La croissance ? Naufrage en vue ?

25 Septembre 2012 , Rédigé par Andromede Publié dans #Economie Actuelle

 

Banques faillites

 

La croissance, toujours la croissance. Par-delà les dossiers actuels européens (avancées avec la BCE et la cour constitutionnelle de Karlsruhe), internationaux (élection américaine) ou encore purement nationaux (taxe à 75%, hausse du prix de l'essence, hausse des impôts, ...), la préoccupation de la croissance est omniprésente.

En Europe, nous avons accumulé une dette colossale depuis le milieu des années 70, gagée sur l'espérance que la crise ne serait que temporaire et que la croissance future nous permettrait de la rembourser facilement. Quarante ans après, la crise apparaît durable, plus profonde que jamais et le fardeau de la dette insoutenable. La politique d'austérité menée actuellement vise à nous adapter à ce fardeau en réduisant le train de vie des Etats (et des habitants). Avec le risque de plonger dans la récession, que le fardeau soit toujours aussi lourd mais dans des pays plus pauvres. L'alternative consiste à desserrer la vis, moins se préoccuper de la dette et tenter de retrouver le chemin ... de la croissance. Aux Etats-Unis, par-delà les profondes différences idéologiques entre Obama et Romney, la farouche détermination à refaire de la croissance fait consensus. Enfin, dans notre pays, les prévisions de croissance 2013 dont dévaluées en permanence (0,3% aux dernières nouvelles) et la seule fixation d'une décimale est un enjeu gouvernemental. Par ailleurs, parmi les "alternatifs", le concept de "croissance verte" a fait florès. L'écologie frugale ne fait pas recette alors on brandit la possibilité que non seulement l'écologie n'est pas incompatible avec la croissance mais qu'elle en serait le moteur.

 

Et si la croissance, la "vraie" (3 ou 4% par an) ne revenait plus jamais, ou alors une fois de temps en temps ? Et si nous chassions le dahu au lieu de nous adapter à la nouvelle donne ?

 

 

Le PIB

Pendant les 30 glorieuses, la croissance était de 3 ou 4% par an, ce qui permettait au pouvoir d'achat d'augmenter rapidement et au chômage d'être quasi inexistant. Tout a basculé au milieu des années 70 avec le premier choc pétrolier. Sur les 30 dernières années, la croissance n'a que rarement atteint les 3% annuels, à la fin des années 80 et à la fin des années 90. Et encore, cette seconde poussée, sous le gouvernement Jospin chez nous, a correspondu a une phase de dérégulation financière (sous le gouvernement Clinton aux USA) et à une politique de crédit facile (sous l'impulsion de Greenspan). Notre dernière phase de croissance forte (qui remonte quand même à 13 ans) est donc peut-être en bonne partie due à des choix financiers que nous payons aujourd'hui.
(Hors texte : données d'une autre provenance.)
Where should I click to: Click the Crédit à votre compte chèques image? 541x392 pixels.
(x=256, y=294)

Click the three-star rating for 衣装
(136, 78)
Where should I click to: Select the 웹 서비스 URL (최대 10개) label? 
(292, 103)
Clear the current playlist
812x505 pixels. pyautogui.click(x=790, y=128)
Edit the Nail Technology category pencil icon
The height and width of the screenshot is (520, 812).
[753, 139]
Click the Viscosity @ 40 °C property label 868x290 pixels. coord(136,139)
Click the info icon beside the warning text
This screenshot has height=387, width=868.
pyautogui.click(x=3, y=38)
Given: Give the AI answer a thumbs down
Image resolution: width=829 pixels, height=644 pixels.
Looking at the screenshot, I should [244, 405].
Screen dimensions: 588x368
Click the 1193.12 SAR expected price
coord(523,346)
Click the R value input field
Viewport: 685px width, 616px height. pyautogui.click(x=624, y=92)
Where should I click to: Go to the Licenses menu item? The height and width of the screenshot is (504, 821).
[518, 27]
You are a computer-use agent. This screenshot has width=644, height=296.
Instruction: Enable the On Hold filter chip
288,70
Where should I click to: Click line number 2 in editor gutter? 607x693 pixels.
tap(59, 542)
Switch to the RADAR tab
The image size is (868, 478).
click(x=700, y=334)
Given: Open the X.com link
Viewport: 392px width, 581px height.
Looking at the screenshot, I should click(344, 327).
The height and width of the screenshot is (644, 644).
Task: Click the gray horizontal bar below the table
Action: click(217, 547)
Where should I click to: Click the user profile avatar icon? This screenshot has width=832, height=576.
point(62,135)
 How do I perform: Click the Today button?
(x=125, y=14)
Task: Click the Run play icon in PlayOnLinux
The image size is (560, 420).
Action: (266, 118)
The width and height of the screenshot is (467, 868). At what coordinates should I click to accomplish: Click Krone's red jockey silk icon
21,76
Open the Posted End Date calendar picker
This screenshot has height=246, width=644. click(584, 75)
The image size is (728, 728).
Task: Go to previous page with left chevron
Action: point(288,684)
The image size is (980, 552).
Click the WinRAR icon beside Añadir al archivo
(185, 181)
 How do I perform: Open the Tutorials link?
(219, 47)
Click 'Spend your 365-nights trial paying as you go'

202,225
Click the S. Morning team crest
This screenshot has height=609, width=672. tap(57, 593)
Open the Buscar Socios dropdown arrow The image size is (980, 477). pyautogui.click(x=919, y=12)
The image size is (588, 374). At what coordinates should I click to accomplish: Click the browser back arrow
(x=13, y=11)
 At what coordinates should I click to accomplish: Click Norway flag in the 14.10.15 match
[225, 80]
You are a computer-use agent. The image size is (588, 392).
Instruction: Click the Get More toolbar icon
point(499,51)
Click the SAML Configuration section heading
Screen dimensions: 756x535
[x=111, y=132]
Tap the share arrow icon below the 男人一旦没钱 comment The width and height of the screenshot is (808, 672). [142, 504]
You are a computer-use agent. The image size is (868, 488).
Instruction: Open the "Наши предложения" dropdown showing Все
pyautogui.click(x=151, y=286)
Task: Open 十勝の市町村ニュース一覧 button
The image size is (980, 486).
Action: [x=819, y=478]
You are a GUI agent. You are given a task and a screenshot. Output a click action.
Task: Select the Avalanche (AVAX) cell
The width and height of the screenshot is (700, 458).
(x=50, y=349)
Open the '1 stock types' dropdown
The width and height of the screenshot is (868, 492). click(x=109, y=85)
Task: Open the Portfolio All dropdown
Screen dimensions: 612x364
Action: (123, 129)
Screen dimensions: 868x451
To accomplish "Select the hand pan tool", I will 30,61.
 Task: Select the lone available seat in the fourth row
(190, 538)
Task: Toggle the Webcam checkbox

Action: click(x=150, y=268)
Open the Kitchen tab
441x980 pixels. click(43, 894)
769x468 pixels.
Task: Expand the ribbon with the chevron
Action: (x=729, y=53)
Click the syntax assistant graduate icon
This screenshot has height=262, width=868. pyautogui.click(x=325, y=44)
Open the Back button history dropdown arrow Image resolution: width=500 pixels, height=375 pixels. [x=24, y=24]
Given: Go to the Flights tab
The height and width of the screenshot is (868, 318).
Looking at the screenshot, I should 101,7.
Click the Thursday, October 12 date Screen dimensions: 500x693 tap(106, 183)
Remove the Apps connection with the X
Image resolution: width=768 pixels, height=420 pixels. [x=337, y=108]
Pour bien comprendre ce qu'est la croissance, il faut comprendre ce qu'est le PIB (dont la croissance est la variation). Celui-ci est une approximation des richesses produites, dont le principe est assez simple mais le calcul relativement compliqué (on peut le calculer de différentes façons, par la production, la consommation ou encore les revenus). Intéressons-nous au versant productif. Le PIB est égal : A la somme des valeurs ajoutées des agents (entreprises, independants, fonction publique).

La valeur ajoutée, pour une entreprise, c'est le chiffre d'affaires auquel on retranche tout ce qui est acheté à l'extérieur (qui sera comptabilisé dans la valeur ajoutée d'autres entreprises si ce n'est pas une importation).

La valeur ajoutée est aussi égale aux salaires plus les amortissements (investissements lissés dans le temps), les charges financières, les taxes et impôts et les bénéfices.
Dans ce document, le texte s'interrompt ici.